If Thomas really is their author, these annotations suggest that he was indeed undergoing something of a conversion, but chiefly inside his own head. With Herbert and John as his most trusted councillors, he would soon acquire a clear vision of the world, one he would find utterly compelling, even if the reasons that had driven him to acquire it in the first place were another matter. Now Scripture and the Church Fathers, papal decrees and canon law would become the acid test of his relationship with Henry, whom he would paint in the colours of a tyrant for his determination to subjugate the Church. Soon the new archbishop would be proclaiming to Pope Alexander and to anyone else who would listen that, ‘Although the king must be obeyed in many things, he must not be obeyed in those things which cause him not to be a king.’ While it remains true that ‘what is Caesar’s must be rendered unto Caesar’, rulers who seek to subordinate the Church to the secular power are tyrants whom the Church must resist. Anything appropriated by the secular power over and above its lawful entitlement ‘belongs not to Caesar but to a tyrant’.

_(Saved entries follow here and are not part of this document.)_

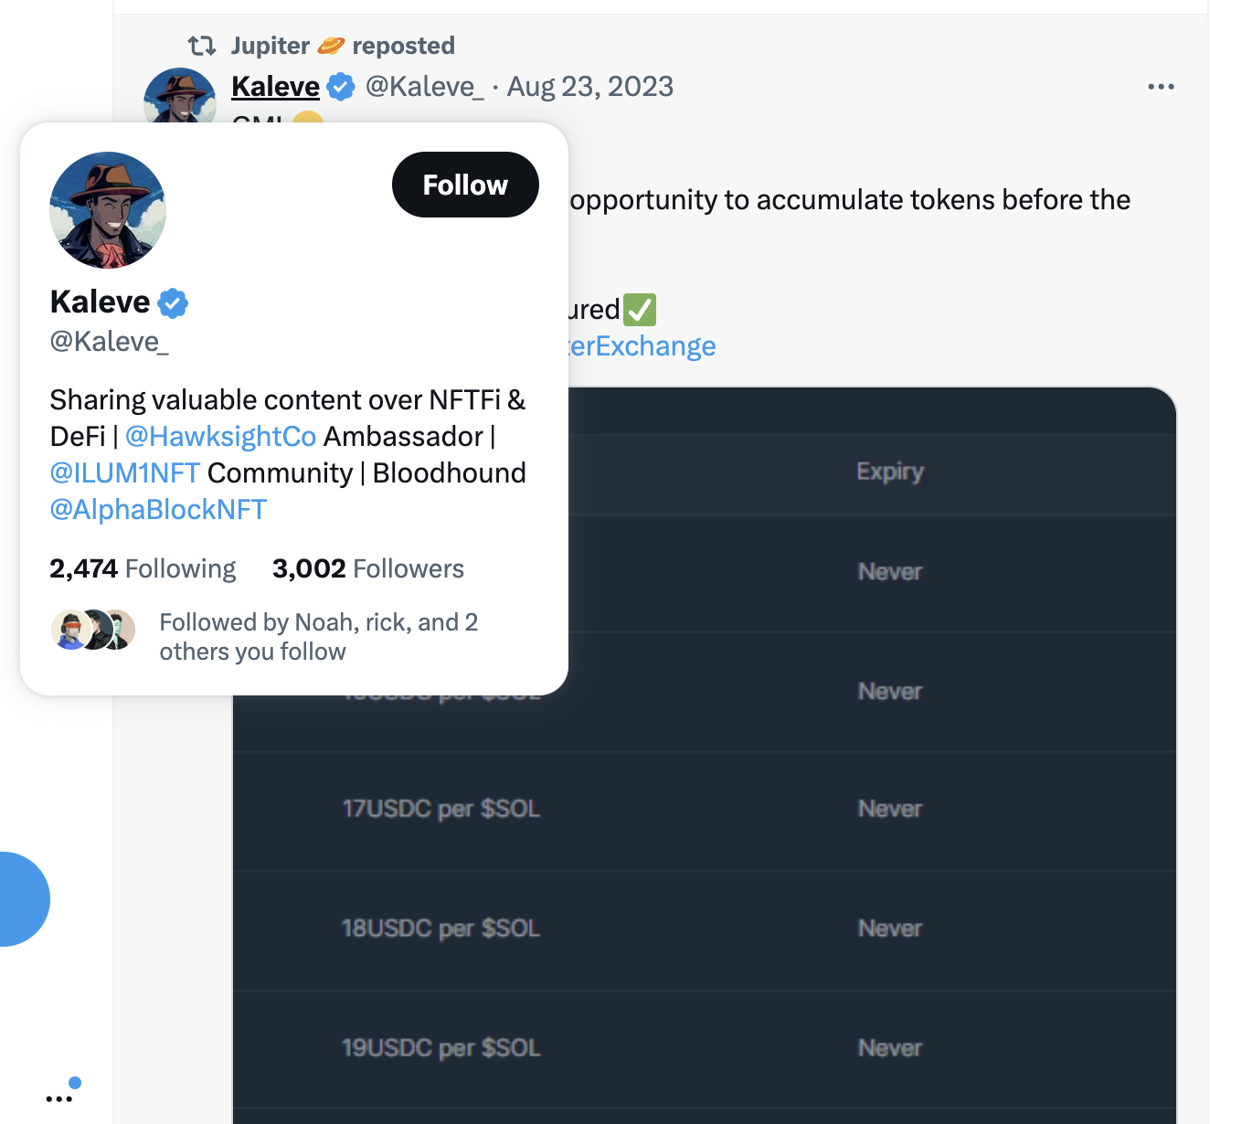Screen dimensions: 1252x1124
Task: Click the verified badge beside Kaleve's tweet header name
Action: [x=341, y=87]
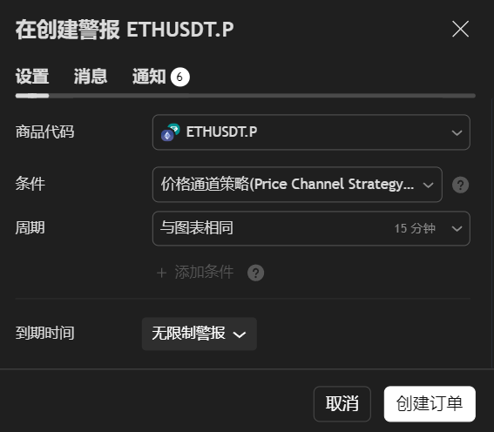Open the 消息 tab
Screen dimensions: 494x432
click(91, 77)
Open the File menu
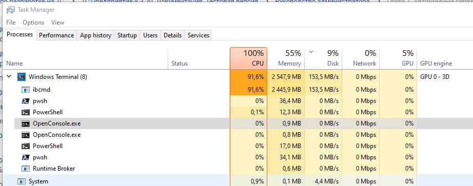 coord(11,23)
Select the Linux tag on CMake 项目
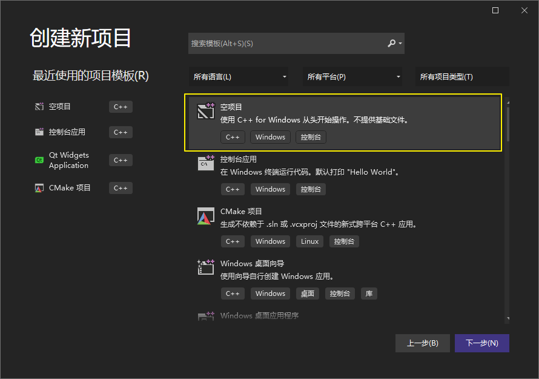The height and width of the screenshot is (379, 539). (x=309, y=241)
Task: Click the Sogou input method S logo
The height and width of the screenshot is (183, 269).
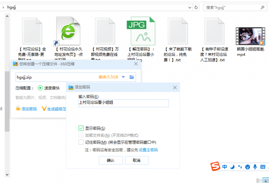Action: [215, 166]
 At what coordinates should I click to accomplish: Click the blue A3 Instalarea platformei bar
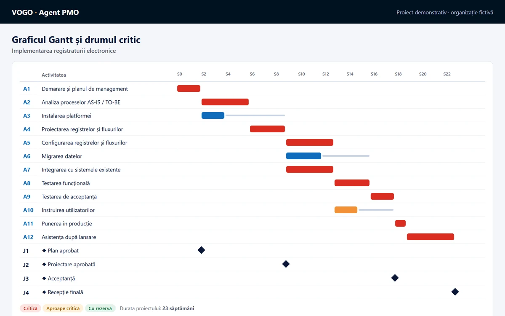coord(213,115)

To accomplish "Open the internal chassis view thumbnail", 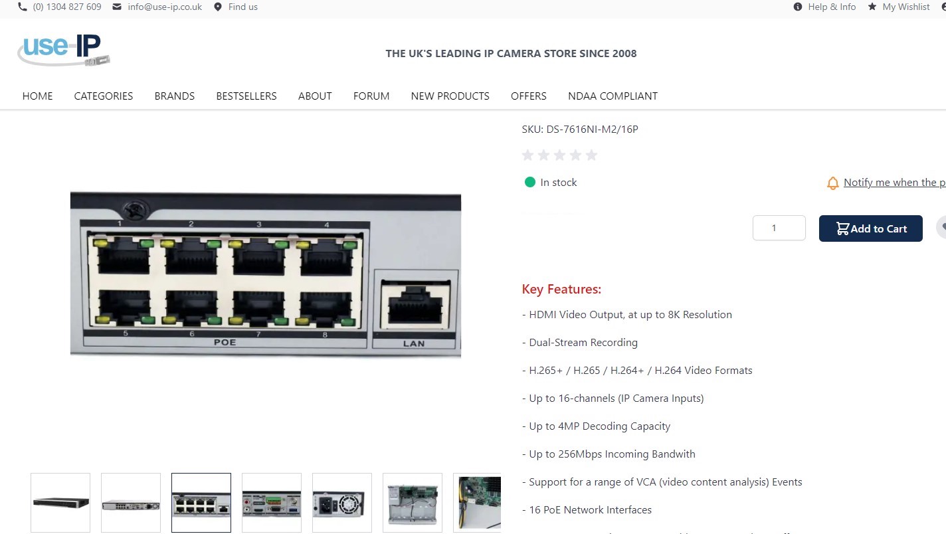I will (413, 502).
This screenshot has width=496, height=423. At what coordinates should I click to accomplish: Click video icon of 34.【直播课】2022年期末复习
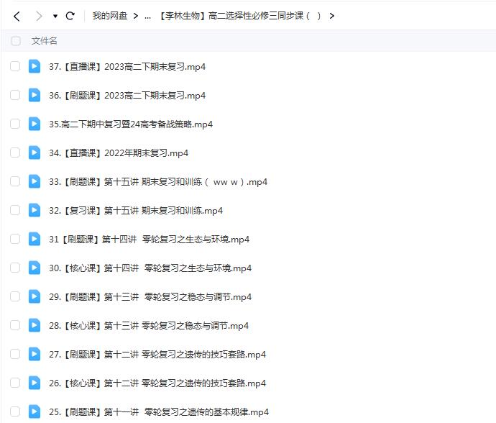(x=35, y=153)
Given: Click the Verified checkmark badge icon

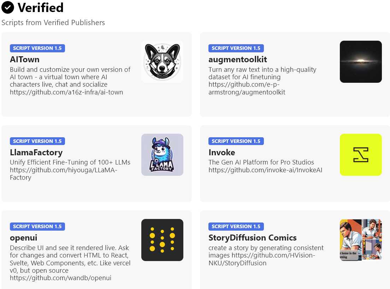Looking at the screenshot, I should (8, 7).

Such ideas would gradually come to furnish Becket with what he would regard as a supremely convincing narrative justifying his quarrel with Henry, enabling him to interpret the past and the present in a coherent way so as to create a clear message for his supporters and for posterity. If the king wanted to attack the Church, Thomas would be forced to rebuke him, as John the Baptist had once rebuked King Herod.
If the early biographers thought they had observed a metamorphosis in Becket, surely this was it.